Figure 1.

Discovery of the HamE scaffold protein interacting with components of the pheromone module in A. nidulans. (a) TAP pulldowns of the pheromone module kinases and HamE. TAP-tagged proteins are given at the top of the table and co-purified proteins are given on the left-hand side. The percentage of coverage and unique peptides of each detected protein are displayed. 2 biological replicates of each strain were used. (b) Interaction network of the pheromone module components based on unique peptides detected in each TAP pulldown. Each black dot represents a protein detected in two independent biological replicates but not in the wild type. (c) Schematic overview of the protein structure of HamE. HamE is a large, multi-domain protein that consists of 6 WD40 repeats at it’s N-terminus (aa residues 18–329). The red bar represents a coiled-coil domain (aa residues 1205–1225) and the green shaded area (1479–1570) represents a region of intrinsic protein disorder.
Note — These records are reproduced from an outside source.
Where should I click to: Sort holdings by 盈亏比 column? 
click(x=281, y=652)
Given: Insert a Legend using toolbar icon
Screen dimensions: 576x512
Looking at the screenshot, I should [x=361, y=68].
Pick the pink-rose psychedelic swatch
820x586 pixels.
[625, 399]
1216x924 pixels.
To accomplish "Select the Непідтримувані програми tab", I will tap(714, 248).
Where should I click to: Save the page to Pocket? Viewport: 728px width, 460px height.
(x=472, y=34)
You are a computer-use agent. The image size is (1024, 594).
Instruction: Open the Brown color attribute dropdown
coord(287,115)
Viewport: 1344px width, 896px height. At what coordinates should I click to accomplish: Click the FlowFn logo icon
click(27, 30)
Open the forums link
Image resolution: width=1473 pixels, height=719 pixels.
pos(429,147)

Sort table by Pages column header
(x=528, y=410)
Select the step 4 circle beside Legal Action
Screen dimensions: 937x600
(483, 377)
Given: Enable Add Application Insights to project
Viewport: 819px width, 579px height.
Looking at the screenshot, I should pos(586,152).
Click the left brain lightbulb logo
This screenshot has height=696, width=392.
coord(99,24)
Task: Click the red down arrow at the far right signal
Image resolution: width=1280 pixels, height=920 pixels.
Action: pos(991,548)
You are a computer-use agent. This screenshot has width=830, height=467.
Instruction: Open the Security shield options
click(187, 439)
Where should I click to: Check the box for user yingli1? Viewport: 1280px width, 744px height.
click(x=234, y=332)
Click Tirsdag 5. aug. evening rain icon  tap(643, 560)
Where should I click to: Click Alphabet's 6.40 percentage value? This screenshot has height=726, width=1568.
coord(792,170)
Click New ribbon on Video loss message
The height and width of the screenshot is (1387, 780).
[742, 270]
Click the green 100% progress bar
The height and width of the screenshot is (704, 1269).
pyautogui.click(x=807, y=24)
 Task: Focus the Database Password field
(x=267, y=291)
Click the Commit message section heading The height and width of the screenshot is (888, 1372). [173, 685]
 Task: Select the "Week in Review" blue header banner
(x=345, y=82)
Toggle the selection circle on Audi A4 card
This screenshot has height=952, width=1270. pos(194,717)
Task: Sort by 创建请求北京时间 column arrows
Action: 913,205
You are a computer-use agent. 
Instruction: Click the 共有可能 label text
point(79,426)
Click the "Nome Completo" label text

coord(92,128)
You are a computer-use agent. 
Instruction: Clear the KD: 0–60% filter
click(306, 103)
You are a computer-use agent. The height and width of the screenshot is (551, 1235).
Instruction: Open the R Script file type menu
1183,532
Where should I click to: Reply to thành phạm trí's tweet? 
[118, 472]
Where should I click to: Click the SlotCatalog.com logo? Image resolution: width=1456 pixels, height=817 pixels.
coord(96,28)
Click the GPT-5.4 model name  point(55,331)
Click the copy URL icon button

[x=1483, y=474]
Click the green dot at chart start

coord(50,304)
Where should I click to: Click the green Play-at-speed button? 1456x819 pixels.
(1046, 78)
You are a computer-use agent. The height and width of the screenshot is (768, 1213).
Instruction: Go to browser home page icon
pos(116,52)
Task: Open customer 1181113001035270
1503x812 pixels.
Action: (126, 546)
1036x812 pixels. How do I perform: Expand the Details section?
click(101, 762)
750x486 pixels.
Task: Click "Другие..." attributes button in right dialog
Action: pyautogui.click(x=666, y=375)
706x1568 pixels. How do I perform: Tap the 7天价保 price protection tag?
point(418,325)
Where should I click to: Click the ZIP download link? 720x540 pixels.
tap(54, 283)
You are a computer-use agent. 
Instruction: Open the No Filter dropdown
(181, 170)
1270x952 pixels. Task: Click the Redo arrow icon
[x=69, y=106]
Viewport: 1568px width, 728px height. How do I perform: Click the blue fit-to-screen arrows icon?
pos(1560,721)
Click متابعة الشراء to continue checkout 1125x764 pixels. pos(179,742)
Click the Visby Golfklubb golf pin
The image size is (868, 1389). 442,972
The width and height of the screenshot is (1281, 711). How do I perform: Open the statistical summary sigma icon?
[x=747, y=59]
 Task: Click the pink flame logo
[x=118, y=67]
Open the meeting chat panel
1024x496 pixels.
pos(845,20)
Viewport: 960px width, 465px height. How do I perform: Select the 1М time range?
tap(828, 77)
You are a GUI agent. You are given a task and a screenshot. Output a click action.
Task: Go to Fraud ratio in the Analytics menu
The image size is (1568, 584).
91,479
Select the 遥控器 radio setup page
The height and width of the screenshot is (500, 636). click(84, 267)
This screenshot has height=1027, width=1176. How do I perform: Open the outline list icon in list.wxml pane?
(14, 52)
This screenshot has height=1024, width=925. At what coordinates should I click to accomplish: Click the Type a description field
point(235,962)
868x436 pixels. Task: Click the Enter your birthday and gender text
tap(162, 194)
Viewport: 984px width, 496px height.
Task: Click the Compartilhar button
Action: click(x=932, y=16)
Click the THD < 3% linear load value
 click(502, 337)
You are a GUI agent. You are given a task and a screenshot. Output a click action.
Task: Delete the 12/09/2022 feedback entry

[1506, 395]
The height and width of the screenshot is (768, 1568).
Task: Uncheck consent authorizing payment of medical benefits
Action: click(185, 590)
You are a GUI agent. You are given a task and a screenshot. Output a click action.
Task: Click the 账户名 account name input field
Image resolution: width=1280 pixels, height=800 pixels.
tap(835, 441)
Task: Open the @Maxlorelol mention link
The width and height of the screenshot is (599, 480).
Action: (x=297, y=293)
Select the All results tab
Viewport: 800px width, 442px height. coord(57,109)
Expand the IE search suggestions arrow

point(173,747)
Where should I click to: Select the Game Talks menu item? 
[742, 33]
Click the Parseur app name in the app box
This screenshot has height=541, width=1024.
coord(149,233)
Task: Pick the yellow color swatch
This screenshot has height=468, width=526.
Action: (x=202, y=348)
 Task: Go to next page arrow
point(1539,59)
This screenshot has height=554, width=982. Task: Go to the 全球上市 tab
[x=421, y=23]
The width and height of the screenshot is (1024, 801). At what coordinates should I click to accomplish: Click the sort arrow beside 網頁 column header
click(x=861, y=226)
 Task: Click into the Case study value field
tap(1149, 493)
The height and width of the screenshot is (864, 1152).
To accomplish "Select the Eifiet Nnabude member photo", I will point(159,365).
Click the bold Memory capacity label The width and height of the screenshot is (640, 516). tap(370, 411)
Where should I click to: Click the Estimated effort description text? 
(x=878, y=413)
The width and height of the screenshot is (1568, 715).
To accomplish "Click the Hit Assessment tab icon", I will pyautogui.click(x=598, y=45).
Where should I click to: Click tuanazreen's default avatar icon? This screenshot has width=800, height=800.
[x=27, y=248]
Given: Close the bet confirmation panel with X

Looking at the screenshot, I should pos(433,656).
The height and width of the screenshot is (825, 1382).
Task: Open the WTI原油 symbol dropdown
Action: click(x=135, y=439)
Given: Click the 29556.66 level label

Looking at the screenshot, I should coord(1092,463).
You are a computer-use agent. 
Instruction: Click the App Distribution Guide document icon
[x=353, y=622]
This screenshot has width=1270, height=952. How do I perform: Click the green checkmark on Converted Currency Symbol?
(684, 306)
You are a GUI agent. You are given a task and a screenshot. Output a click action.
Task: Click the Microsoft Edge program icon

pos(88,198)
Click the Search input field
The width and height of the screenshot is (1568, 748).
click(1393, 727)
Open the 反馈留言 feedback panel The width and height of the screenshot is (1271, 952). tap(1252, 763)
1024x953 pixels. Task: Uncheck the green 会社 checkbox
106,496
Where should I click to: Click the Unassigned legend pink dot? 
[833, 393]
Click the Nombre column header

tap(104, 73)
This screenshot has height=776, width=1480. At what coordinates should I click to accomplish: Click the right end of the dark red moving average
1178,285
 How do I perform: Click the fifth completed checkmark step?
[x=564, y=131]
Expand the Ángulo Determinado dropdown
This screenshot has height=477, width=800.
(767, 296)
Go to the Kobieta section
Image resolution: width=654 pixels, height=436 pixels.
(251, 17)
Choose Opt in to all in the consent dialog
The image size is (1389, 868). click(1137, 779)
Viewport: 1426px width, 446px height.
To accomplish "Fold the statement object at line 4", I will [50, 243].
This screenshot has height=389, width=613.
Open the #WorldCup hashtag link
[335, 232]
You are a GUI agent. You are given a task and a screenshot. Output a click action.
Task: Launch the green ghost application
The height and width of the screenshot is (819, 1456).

Blue stars represent phosphorylation sites detected by mass spectrometry of TAP-tagged HamE. The amino acid positions and residues targeted for phosphorylation are listed in the accompanying table. S (serine), T (Threonine). (d) Time course immunoblotting of HamE at various stages of development. V (vegetative), A (asexual), S (sexual). For asexual and sexual induction, the HamE-GFP strain was cultured vegetatively for 24 hours in liquid GMM media and transferred to GMM plates to be incubated in the light and dark respectively. SkpA is used as a loading control. Full-length blots in (d) are presented in Supplementary Fig. 2. (e) Localisation of HamE-GFP in vivo at 16 hours of vegetative growth. The GFP fusion protein is dispersed throughout the cytoplasm and localises at the hyphal tips, cell membrane and nuclear envelope, indicated by white arrows.